Política

Racha no União Brasil em MT: vereador de VG rejeita Jayme Campos e declara apoio a Pivetta ao Governo

Charles da Educação se antecipa ao cenário de 2026, ignora pré-candidatura dentro do próprio partido e se alinha ao grupo do Republicanos no Estado

PEDRO RIBEIRO/DA EDITORIA 23/03/2026
Racha no União Brasil em MT: vereador de VG rejeita Jayme Campos e declara apoio a Pivetta ao Governo
Em gravação, o parlamentar foi direto ao se posicionar politicamente: “Eu tenho lado e meu apoio é ao Pivetta para governador.” | Página 12

O cenário político de Mato Grosso começou a esquentar — e antes mesmo da largada oficial da eleição de 2026, um movimento vindo de Várzea Grande, berço político do senador Jayme Campos, já expõe fissuras dentro do União Brasil.

O vereador Charles Araújo, o Charles da Educação, rompeu o silêncio e declarou apoio ao vice-governador Otaviano Pivetta, que assume o comando do Executivo estadual no próximo dia 30 de março e é apontado como pré-candidato ao Governo pelo Republicanos.

Em gravação, o parlamentar foi direto ao se posicionar politicamente: “Eu tenho lado e meu apoio é ao Pivetta para governador.”

A declaração tem peso político e gera desconforto dentro da própria sigla, que trabalha internamente com o nome de Jayme Campos como possível candidato ao Governo do Estado — justamente em Várzea Grande, cidade onde o senador construiu sua base e consolidou sua trajetória política.

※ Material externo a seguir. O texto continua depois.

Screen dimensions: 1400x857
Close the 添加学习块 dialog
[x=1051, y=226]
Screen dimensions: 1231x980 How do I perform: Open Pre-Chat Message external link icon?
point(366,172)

Ao declarar apoio a Pivetta, Charles não apenas se antecipa ao processo eleitoral, como também se distancia do projeto político de seu próprio partido em Mato Grosso — e faz isso em um dos territórios mais simbólicos da força política de Jayme Campos.

Em outro trecho da gravação, o vereador reforça sua posição: “Já tenho minha decisão e estou com o projeto do Pivetta.”

O gesto é visto nos bastidores como um sinal claro de desalinhamento interno e pode abrir espaço para novos movimentos semelhantes dentro do União Brasil.

O apoio do vereador ocorre exclusivamente no campo eleitoral, sem qualquer relação, neste momento, com articulações administrativas, projetos ou destinação de recursos.

Na prática, trata-se de um posicionamento político antecipado, mirando diretamente a disputa pelo Palácio Paiaguás.

Mesmo fora do período oficial de campanha, os movimentos de bastidores mostram que a eleição estadual já está em curso.

A aproximação de Charles com o grupo de Pivetta reforça o avanço do Republicanos na construção de sua base e evidencia que o União Brasil pode enfrentar dificuldades para manter unidade interna na corrida pelo Governo.

Nos bastidores, a avaliação é clara: o jogo político começou — e o racha, agora, veio à tona justamente no berço político de Jayme Campos.